I was taken down to Constantia where I visited one of the few grape growers among whom the vineyards of this district are divided. I found him with his family living in a fine old Dutch residence,—which had been built I was told by one of the old Dutch Governors when a Governor at the Cape was a very aristocratic personage. Here he keeps a few ostriches, makes a great deal of wine, and has around him as lovely scenery as the eye of man can desire. But he complained bitterly as to the regulations,—or want of regulations,—prevailing in regard to labour. “If an idle people could only be made to work for reasonable wages the place would become a very Paradise!” This is the opinion as to labour which is left behind in all lands in which slavery has prevailed. The man of means, who has capital either in soil or money, does not actually wish for a return to slavery. The feelings which abolished slavery have probably reached his bosom also. But he regrets the control over his fellow creatures which slavery formerly gave him, and he does not see that whether a man be good or bad, idle by nature and habits or industrious, the only compulsion to work should come from hunger and necessity,—and the desire of those good things which industry and industry alone will provide.
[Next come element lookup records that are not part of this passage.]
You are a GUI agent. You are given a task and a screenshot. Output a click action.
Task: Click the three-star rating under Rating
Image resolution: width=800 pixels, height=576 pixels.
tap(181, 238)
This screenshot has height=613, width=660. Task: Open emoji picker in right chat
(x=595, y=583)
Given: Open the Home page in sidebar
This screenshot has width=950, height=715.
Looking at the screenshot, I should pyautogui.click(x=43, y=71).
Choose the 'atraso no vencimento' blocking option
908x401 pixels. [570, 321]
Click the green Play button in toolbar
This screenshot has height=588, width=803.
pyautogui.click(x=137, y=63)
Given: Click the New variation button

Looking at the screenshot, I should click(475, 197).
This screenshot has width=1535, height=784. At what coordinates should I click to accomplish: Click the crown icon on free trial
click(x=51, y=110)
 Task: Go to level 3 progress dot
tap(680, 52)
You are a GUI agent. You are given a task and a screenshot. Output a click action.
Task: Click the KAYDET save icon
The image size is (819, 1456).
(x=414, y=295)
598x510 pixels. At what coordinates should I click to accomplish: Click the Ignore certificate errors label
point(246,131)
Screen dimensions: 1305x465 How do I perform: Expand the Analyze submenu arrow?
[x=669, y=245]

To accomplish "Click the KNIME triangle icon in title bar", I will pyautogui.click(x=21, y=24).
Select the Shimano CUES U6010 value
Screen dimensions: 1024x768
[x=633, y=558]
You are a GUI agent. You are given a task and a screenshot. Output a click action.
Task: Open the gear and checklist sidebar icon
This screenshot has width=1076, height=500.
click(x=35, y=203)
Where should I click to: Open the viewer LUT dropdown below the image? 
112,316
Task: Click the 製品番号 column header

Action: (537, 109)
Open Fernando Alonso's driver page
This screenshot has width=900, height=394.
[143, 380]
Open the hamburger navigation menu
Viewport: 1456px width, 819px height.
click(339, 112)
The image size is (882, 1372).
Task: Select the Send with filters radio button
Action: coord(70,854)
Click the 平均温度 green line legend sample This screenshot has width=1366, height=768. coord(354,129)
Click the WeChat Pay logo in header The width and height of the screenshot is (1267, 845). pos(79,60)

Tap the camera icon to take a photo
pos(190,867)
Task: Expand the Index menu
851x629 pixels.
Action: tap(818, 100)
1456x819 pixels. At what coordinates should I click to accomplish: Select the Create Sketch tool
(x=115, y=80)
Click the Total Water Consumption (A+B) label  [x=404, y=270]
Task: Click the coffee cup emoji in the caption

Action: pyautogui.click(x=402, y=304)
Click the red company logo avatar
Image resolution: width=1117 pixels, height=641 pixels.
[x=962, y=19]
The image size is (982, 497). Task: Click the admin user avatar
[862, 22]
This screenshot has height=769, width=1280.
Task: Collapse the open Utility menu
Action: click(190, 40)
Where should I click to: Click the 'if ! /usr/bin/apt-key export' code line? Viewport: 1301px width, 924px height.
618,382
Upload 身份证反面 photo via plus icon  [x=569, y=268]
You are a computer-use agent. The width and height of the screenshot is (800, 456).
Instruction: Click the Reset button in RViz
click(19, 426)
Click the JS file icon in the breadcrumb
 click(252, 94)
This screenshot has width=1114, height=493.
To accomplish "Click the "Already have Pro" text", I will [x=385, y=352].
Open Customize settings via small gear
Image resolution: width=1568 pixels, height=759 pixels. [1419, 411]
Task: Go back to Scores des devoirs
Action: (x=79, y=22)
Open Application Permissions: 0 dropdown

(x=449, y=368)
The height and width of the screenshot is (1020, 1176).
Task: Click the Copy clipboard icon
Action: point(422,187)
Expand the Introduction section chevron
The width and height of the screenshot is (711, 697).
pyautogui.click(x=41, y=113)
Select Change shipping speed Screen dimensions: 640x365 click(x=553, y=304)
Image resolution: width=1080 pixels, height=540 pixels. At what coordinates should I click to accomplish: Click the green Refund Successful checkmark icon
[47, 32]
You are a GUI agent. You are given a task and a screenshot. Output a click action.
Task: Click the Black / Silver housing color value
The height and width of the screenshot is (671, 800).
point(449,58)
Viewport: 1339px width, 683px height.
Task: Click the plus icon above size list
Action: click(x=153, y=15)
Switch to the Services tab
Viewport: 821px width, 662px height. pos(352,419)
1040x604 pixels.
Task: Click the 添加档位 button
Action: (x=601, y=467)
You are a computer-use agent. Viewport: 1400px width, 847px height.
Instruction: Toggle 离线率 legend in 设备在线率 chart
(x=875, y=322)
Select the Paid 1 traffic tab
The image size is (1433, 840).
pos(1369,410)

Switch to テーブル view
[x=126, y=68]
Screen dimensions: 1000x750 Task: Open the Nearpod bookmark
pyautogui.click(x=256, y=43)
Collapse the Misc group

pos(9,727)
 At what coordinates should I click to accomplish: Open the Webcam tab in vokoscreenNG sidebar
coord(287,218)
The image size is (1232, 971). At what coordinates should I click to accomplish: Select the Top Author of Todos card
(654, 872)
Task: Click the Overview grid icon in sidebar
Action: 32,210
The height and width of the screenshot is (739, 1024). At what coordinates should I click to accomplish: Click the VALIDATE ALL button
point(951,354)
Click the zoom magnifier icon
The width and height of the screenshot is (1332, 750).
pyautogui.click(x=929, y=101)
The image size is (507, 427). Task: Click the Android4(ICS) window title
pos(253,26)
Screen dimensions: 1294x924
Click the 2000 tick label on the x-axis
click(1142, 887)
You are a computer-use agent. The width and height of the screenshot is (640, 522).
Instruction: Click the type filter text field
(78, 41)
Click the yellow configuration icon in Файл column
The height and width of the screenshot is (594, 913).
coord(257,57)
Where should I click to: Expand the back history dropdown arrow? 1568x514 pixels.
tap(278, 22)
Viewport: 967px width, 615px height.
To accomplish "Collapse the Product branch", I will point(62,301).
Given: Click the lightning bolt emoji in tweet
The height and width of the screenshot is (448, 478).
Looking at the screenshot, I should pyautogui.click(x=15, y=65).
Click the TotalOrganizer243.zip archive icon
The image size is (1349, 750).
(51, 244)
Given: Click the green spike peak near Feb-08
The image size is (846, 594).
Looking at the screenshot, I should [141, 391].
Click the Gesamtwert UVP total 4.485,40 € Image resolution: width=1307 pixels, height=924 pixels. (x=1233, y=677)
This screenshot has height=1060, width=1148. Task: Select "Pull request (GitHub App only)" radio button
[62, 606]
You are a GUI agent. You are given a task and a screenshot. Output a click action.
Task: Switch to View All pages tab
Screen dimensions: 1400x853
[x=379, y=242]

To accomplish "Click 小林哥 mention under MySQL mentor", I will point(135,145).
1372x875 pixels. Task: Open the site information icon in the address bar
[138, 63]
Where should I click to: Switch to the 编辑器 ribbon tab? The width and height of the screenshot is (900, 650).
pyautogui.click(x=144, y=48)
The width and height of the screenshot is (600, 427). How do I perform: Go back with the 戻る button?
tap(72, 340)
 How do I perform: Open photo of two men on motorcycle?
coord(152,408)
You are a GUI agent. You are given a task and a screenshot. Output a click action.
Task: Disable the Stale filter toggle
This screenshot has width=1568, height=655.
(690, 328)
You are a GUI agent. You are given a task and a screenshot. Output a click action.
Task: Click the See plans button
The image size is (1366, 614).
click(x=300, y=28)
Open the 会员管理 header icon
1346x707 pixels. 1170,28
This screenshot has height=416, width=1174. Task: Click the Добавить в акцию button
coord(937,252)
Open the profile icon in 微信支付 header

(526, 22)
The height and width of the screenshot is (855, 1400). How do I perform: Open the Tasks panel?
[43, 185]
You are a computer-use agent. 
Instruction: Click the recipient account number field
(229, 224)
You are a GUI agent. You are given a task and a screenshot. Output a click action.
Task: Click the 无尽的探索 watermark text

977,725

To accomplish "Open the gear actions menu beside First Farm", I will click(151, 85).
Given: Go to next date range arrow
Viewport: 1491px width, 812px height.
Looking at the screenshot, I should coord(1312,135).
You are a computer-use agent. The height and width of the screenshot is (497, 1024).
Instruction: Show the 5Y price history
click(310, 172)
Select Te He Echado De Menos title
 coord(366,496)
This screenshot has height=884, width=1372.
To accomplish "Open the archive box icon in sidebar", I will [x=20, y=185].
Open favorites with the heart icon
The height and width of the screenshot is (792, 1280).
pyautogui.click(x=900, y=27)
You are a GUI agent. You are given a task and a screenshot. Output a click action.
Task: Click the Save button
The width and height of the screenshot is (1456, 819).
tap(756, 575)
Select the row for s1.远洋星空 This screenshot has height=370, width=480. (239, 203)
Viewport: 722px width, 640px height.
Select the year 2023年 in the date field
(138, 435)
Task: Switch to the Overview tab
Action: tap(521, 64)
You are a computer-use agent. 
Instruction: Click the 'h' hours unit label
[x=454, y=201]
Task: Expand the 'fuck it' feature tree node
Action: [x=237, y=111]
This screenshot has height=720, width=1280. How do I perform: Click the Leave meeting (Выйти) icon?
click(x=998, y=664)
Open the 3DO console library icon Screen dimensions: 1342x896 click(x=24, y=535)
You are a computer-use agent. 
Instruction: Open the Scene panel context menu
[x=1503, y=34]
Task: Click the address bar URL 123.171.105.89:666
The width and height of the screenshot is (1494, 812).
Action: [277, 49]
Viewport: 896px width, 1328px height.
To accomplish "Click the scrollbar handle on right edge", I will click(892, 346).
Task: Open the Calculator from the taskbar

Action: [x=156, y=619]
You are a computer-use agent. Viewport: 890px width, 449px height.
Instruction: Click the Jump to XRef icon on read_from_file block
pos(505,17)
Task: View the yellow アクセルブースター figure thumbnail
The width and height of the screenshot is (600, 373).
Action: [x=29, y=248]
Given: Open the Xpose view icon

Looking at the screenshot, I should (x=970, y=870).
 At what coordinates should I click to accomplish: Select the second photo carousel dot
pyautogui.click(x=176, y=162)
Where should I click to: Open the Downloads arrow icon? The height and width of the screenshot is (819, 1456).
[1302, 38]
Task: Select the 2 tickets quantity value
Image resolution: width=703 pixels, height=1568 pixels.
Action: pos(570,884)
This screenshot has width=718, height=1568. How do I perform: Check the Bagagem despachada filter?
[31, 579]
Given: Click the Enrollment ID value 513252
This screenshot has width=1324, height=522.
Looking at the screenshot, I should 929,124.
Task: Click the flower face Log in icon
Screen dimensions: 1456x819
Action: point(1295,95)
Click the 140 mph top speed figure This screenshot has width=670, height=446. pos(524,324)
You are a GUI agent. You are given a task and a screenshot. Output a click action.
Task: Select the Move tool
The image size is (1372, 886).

On the other side of Capetown,—the other side from the direction towards Wynberg,—there is another and the only other road out of Capetown which leads down to Sea Point, where there is a second pleasant suburb and a second clustering together of villa residences. Here the inhabitants look direct on to Table Bay and have the surges of the Atlantic close to their front doors. The houses at Sea Point are very nice, but they have nothing of the Elysian scenery of Wynberg. Continuing the road from Sea Point the equestrian, or energetic walker, may return by the Kloof,—anglice Cleft,—which brings him back to town by a very picturesque route between the Lion and Table Mountains. This is almost too steep for wheels, or it would claim to be called a third road out of the town.

I was taken to see two schools, the high school at Rondebusch, and a school in the town for coloured lads. At the high school the boys were away for their holidays and therefore I could see nothing but the outside material. I do not doubt but that lads are educated there quite as well as at similar institutions in England. It is under the guidance of a clergyman of the Church of England, and is thoroughly English in all its habits. I found a perfect menagery of interesting animals attached to it, which is an advantage which English schools seldom possess. The animals, which, though wild by nature, were at this place remarkably tame, had, fortunately for me, not gone home for their holidays,—so that, wanting the boys, I could amuse myself with them. I will not speak here of the coloured school, as I must, as I progress, devote a short chapter to the question of Kafir education.

In speaking of the Capital of the Colony I need only further remark that it possesses a completed and adequate dock for the reception of large ships, and a breakwater for the protection of the harbour. The traffic from England to the Cape of Good Hope is now mainly conducted by two Steam Ship Companies, the Union and Donald Currie & Co., which carry the mails with passengers and cargo each way weekly. Many of these vessels are of nearly 3,000 tons burden, some even of more, and at Capetown they are brought into the dock so that passengers walk in and out from the quay without the disagreeable aid of boats. The same comfort has not as yet been afforded at any other port along the coast.